TASK SET |
1. Answer these questions using the post about Gates and India:
(a) Who sent the post?
(b) What date heads the forwarded article?
(c) Which university owned WDBS?
2. Translate this sentence from the post about Gates and India into Spanish: "Even commercial stations were about as corporate as the corner bar."

QUOTED TEXT |
>> Begin
[PLUG] Gates offers to buy India
Rich Shepard
rshepard at appl-ecosys.com
Fri Nov 15 19:30:40 UTC 2002
I suppose it's a reasonable assumption that he could buy India after
buying the curent Administration here.
---------- Forwarded message ----------
Tux Fights Bux for the Soul of India
Thursday, November 14, 2002--I worked in radio back during that
industry's Jurassic, when disc jockeys still picked the music and it
was okay for everybody to have fun. Even commercial stations were
about as corporate as the corner bar.
My best years were spent at WDBS, a commercial "progressive" rocker
incongruously owned but not operated by Duke University. Its operators
were a bunch of deeply committed and barely organized folks who, in
retrospect, resembled the free software and open-source cadres of
today.
>> End
[Items listed in a dataset]
>> Begin
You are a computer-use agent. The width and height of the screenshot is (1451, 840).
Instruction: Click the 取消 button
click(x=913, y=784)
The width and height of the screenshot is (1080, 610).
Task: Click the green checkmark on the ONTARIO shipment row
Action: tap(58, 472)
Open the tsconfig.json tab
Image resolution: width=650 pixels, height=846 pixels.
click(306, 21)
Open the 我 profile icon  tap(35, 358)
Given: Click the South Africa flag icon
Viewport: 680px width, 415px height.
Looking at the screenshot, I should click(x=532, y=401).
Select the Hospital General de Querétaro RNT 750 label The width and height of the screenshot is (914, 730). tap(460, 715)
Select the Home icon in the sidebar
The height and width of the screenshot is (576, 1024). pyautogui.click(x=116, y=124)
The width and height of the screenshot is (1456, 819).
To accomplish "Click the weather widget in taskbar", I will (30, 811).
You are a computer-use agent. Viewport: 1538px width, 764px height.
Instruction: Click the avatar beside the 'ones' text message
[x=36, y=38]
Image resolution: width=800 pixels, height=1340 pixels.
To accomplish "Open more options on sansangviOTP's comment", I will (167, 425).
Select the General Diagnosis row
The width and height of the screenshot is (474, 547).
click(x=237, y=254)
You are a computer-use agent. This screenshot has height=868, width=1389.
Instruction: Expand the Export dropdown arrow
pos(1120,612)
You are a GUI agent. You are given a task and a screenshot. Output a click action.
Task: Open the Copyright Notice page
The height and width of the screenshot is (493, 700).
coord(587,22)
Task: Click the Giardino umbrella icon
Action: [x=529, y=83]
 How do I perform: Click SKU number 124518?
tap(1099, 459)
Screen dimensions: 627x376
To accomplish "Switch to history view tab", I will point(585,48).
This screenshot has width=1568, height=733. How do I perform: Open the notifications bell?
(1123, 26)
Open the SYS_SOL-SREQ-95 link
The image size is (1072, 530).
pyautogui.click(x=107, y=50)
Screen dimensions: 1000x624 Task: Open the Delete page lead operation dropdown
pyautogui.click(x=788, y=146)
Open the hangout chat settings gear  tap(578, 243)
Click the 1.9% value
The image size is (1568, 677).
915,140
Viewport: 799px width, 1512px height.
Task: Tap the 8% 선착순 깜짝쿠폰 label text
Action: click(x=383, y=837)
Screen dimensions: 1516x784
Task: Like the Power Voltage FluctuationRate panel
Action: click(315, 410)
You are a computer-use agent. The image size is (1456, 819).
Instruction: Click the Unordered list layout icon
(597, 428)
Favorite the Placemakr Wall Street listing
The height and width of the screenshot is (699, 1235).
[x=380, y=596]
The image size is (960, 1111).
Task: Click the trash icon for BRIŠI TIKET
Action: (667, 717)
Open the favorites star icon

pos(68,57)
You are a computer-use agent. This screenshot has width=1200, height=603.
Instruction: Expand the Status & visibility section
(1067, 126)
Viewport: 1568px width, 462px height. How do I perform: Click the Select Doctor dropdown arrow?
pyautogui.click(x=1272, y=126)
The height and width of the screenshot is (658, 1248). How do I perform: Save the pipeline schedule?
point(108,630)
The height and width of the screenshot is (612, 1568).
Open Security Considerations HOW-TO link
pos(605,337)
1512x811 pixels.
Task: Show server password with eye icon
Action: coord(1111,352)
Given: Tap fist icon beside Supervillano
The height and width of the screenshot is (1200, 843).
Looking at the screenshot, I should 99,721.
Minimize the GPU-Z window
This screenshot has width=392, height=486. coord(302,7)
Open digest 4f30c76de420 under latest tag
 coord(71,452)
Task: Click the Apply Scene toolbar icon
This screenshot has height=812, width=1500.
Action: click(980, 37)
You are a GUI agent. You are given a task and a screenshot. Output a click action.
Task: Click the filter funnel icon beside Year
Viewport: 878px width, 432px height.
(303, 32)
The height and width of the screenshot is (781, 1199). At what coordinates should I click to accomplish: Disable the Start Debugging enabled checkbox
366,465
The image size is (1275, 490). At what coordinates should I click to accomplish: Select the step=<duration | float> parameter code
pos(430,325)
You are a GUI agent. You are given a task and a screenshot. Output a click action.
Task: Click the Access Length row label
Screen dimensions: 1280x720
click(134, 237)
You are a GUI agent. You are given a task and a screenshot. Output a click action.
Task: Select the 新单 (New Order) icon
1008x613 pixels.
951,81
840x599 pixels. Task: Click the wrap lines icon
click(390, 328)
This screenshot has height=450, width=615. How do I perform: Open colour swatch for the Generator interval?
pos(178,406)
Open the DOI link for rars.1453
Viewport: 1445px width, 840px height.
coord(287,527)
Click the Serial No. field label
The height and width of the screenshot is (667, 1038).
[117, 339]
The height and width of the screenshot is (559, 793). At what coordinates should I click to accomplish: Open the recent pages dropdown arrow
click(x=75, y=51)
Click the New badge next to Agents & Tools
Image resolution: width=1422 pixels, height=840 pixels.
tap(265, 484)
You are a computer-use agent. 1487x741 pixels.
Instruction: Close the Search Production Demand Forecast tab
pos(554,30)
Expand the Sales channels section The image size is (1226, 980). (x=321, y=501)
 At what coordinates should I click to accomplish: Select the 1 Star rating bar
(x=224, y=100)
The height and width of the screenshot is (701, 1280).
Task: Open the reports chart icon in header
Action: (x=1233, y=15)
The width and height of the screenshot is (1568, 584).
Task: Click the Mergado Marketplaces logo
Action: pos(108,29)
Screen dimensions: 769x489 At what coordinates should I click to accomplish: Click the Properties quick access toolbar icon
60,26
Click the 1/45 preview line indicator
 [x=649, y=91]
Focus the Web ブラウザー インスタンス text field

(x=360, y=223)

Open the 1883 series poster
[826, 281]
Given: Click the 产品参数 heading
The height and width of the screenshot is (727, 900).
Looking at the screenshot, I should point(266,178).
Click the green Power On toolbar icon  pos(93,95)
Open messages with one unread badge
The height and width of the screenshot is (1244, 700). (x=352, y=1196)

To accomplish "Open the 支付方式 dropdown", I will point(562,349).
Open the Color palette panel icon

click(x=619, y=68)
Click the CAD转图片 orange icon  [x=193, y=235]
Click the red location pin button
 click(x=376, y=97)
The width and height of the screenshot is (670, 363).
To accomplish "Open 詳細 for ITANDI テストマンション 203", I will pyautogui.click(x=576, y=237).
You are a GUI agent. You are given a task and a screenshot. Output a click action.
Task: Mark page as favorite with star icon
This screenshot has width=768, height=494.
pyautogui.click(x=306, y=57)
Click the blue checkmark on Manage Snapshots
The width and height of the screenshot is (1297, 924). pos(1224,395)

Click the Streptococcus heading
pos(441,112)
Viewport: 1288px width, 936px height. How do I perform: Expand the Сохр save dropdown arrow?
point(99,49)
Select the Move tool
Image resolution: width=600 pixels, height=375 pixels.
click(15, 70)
>> End
SOLUTIONS BELOW |
1.
(a) Rich Shepard
(b) Thursday, November 14, 2002
(c) Duke University

2. Incluso las emisoras comerciales eran más o menos tan corporativas como el bar de la esquina.